人生100歳時代は本当か?

9月17日は敬老の日ということもあり、元気なお年寄りの話題が数多くの番組で放映されていました。

人生100歳時代という言葉もよく耳にするようになりました。確かに平均寿命は伸びています。サザエさんの連載が始まった昭和20年代後半、男性の平均寿命は60歳を少し超えた程度です。家長の波平さんの年齢設定は57歳。もうすぐ還暦で、赤いチャンチャンコを着せられて、あとはあの世にゆくのを待つばかりというのが当時の常識でもありました。 時代は移り半世紀以上たつと、人間の寿命も大きく変化しました。

当院へいらっしゃる還暦を迎えた患者様を拝見していても、もうすぐあの世行きなどという感じは全くしません。還暦からふた回り、つまり84歳くらいまでは、十分に元気に日常生活を過ごす体力や気力がみられます。 それではこのまま平均寿命は伸び続けるのでしょうか。

このグラフは立命館大学法学部教授、佐藤敬二 先生のサイトより改編したものですが、平均寿命の伸びが徐々に低下していることがわかります。1935頃の男性の平均寿命は50歳ほど、これが1950年になると急速に伸びて一挙に60歳程度になります。1970年にはさらに伸びて平均寿命は70歳程度になります。

1950年から1970年までの1年あたりの平均寿命の伸びは0.46歳でした。しかし高度経済成長から飽食の時代へと移行すると、平均寿命の伸びには陰りが見え始め、平均寿命が80歳を超えるのは2014年まで待つことになります。1970年から40年間の平均寿命の伸びは1年あたり0.22歳とそれまでの半分以下に減速しています。

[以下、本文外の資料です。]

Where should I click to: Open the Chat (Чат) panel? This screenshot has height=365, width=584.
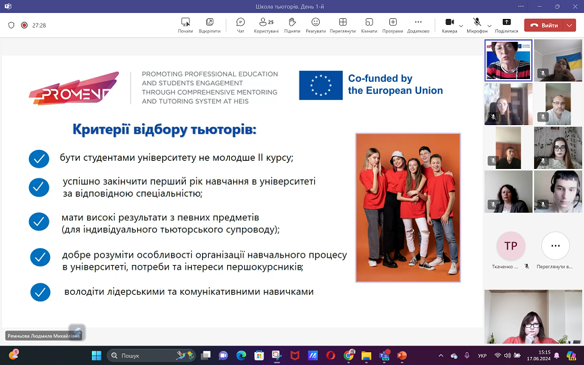click(241, 25)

このまま行くと男性の平均寿命が100歳となるためには、あと50年かかる計算です。人生100歳時代はまだまだ先のことのようです。 平均寿命の伸びが低下した理由については諸説があります。しかし確かなものとしては、1970年以降は、心臓血管疾患、がん、糖尿病などの生活習慣病が、人間の寿命を大きく左右する疾患として浮上してきたことが挙げられます。元気に長生きをするためには、これらの疾患を未然に防ぐための予防策が重要です。